**Short task:** In the data below, will you copy the lines from the one containing "Given: Save with the floppy disk icon" through the one containing "Looking at the screenshot, I should point(215,13).", including both of those lines? Omit the images.

--- BEGIN Dataset excerpts ---

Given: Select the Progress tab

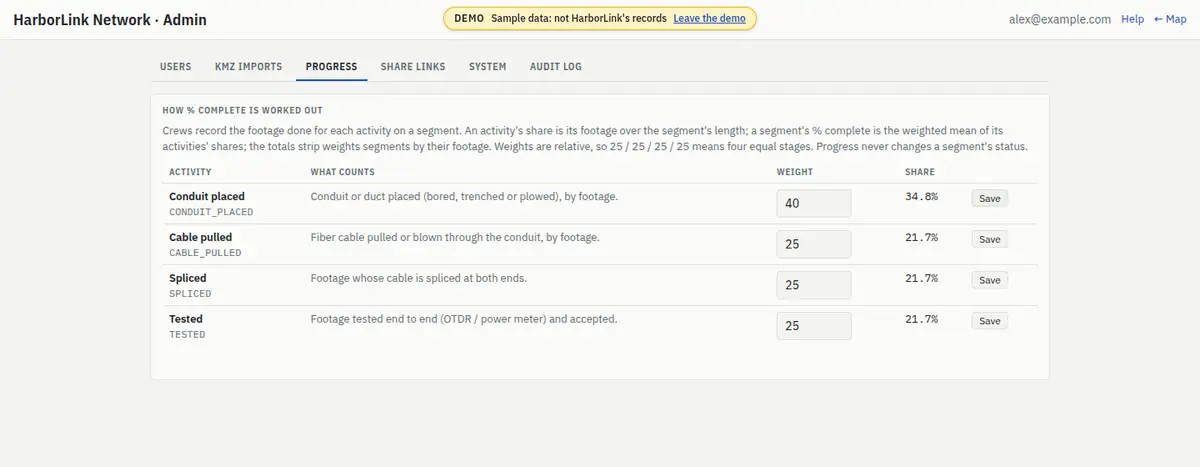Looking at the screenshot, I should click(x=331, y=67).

--- END Dataset excerpts ---
--- BEGIN Dataset excerpts ---

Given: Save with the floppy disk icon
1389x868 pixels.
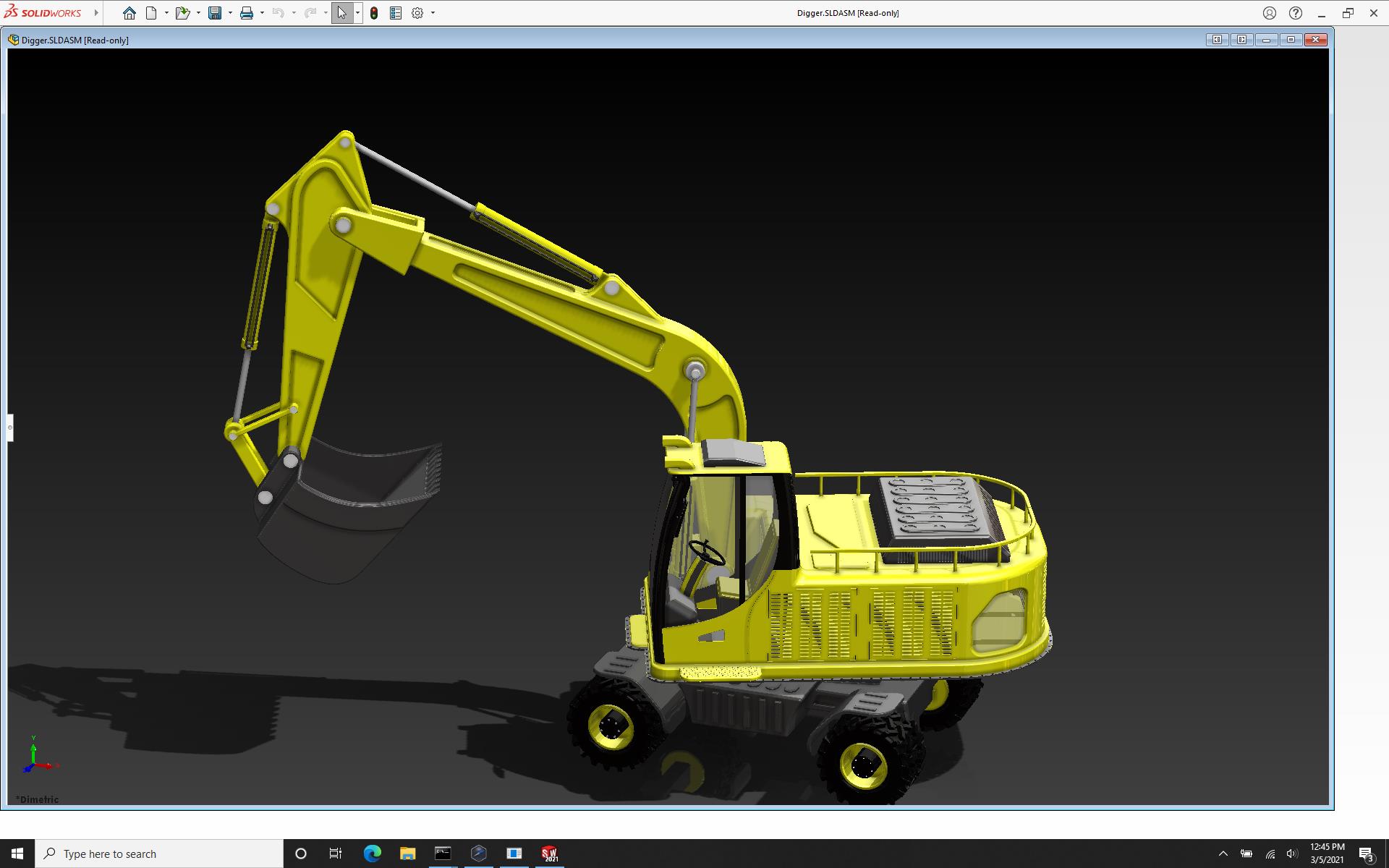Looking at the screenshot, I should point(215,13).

--- END Dataset excerpts ---
--- BEGIN Dataset excerpts ---

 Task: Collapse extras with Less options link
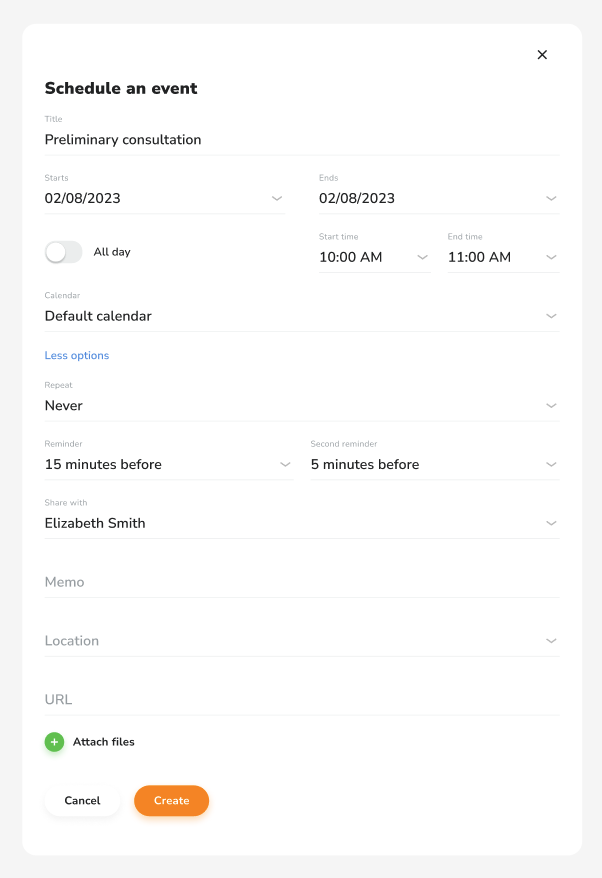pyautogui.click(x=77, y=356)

--- END Dataset excerpts ---

**Solution for this problem:**
Given: Save with the floppy disk icon
1389x868 pixels.
Looking at the screenshot, I should point(215,13).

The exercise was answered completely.